Я сказал немного раньше, что у нас не было млекопитающих на островах. В этом я был не совсем точно прав. Я должен был сказать, ни одного наземного млекопитающего. Маленькая испанская летучая мышь была однажды пригнана к нам сильным северо-восточным ветром и сразу же поселилась среди пещер нашего архипелага, где она охотится по сей день на наших мух и жуков. Это показалось мне очень наглядно демонстрирующим преимущество, которое имеют крылатые животные в вопросе космополитического расселения; ибо в то время как для крыс, мышей или белок было совершенно невозможно пересечь промежуточный пояс в триста лиг моря, их маленькая крылатая родственница, нетопырь, совершила путешествие через море вполне благополучно на своих собственных кожистых крыльях и с не большей трудностью, чем ласточка или вяхирь.

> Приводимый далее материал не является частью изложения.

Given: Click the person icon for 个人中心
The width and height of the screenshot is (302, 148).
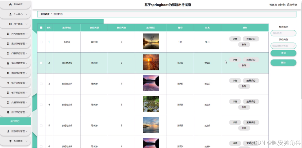Looking at the screenshot, I should [x=10, y=14].
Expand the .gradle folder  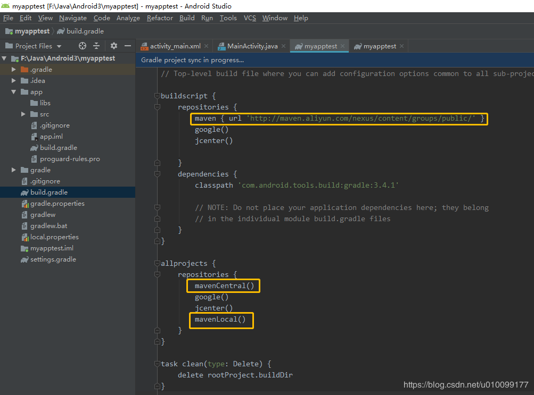point(14,69)
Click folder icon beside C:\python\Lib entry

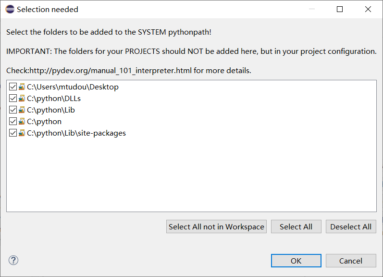click(22, 110)
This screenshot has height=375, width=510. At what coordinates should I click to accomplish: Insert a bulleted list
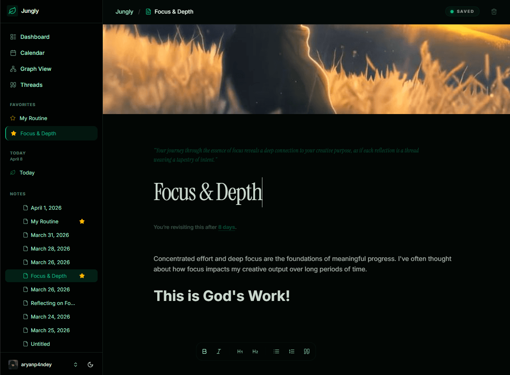276,351
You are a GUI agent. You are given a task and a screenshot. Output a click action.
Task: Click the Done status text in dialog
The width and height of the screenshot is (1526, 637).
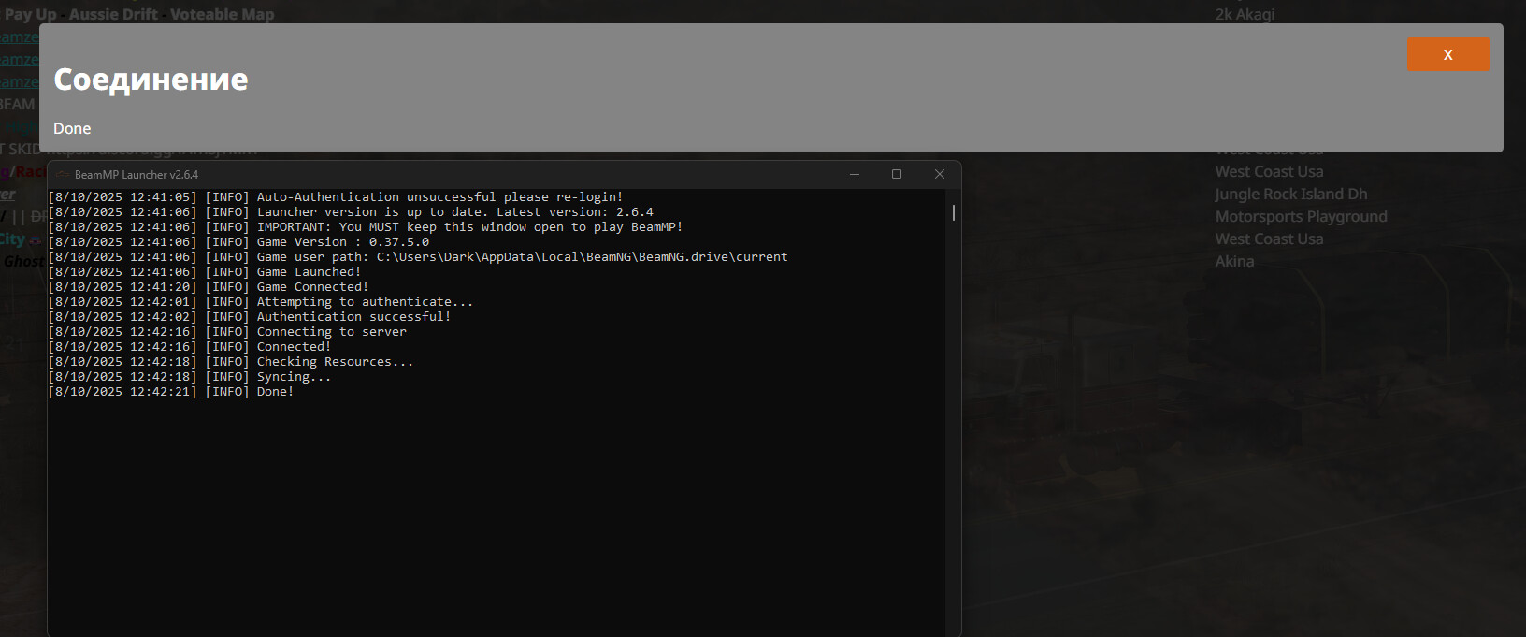(x=72, y=128)
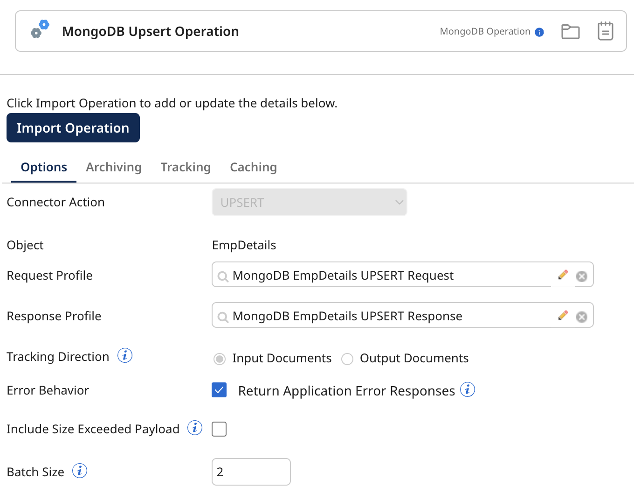634x494 pixels.
Task: Click the info icon beside Tracking Direction
Action: click(x=124, y=355)
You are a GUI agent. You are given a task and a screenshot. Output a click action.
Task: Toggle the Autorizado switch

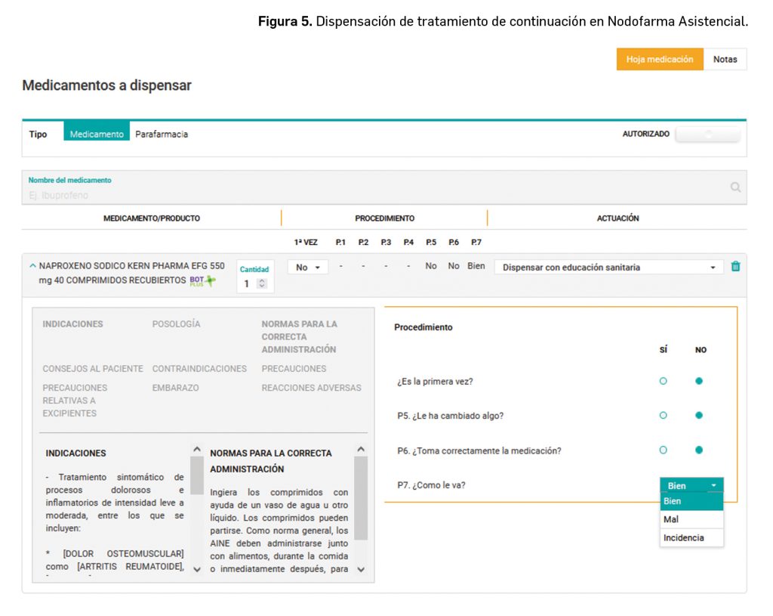[x=707, y=134]
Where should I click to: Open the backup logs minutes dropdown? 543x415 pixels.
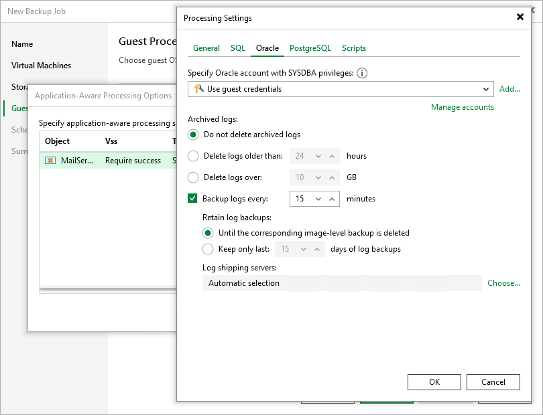[x=320, y=199]
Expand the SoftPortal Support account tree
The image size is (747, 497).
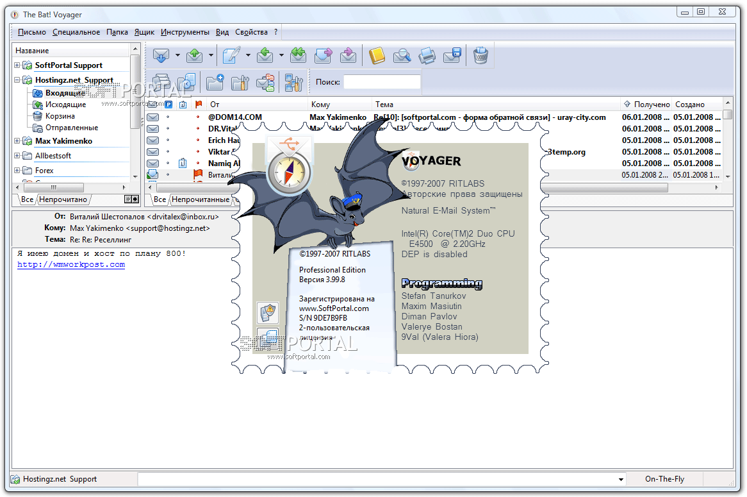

Насекомые моего архипелага рассказывают очень похожую историю, что и птицы и растения. Здесь тоже крылатые виды имели большое преимущество. Конечно, самые ранние бабочки и пчелы, которые прибыли в период, покрытый папоротниками, голодали из-за нехватки меда; но как только долины начали густо зарастать сложноцветными, колокольчиками и душистыми миртовыми кустами, эти питающиеся нектаром насекомые успешно обосновались и сохранили свою породу чистой благодаря случайным скрещиваниям со свежими прибывшими, принесенными в море позже. Развитие жуков я наблюдал с гораздо большим интересом, так как они принимали свежие формы гораздо быстрее в своих новых условиях ограниченной пищи и ограниченных врагов. Многие виды я наблюдал, которые изначально прибыли из Европы, иногда в личиночном состоянии, иногда в яйце, а иногда летя как полновозрастные насекомые перед порывом яростной бури. Некоторые из них быстро изменили свои признаки после прибытия на острова, производя сначала дивергентные разновидности и, наконец, благодаря отбору, действующему различными путями, через климат, пищу или врагов, на эти зарождающиеся формы, развиваясь в стабильные и хорошо адаптированные виды. Но я заметил три случая, когда куски плавника, выброшенные из Южной Америки на западные побережья, содержали яйца или личинки американских жуков, в то время как несколько других были пригнаны на берег с Канарских островов или Мадейры; и в одном случае даже маленькое насекомое, принадлежащее к типу, ныне ограниченному Мадагаскаром, нашло свой путь благополучно по морю к этому отдаленному месту, где, будучи самкой с яйцами, оно преуспело в создании процветающей колонии. Я полагаю, однако, что во время своего прибытия оно все еще существовало на африканском континенте, но, вымирая там под давлением конкуренции с высшими формами, оно теперь выживает только в этих двух широко разделенных островных областях.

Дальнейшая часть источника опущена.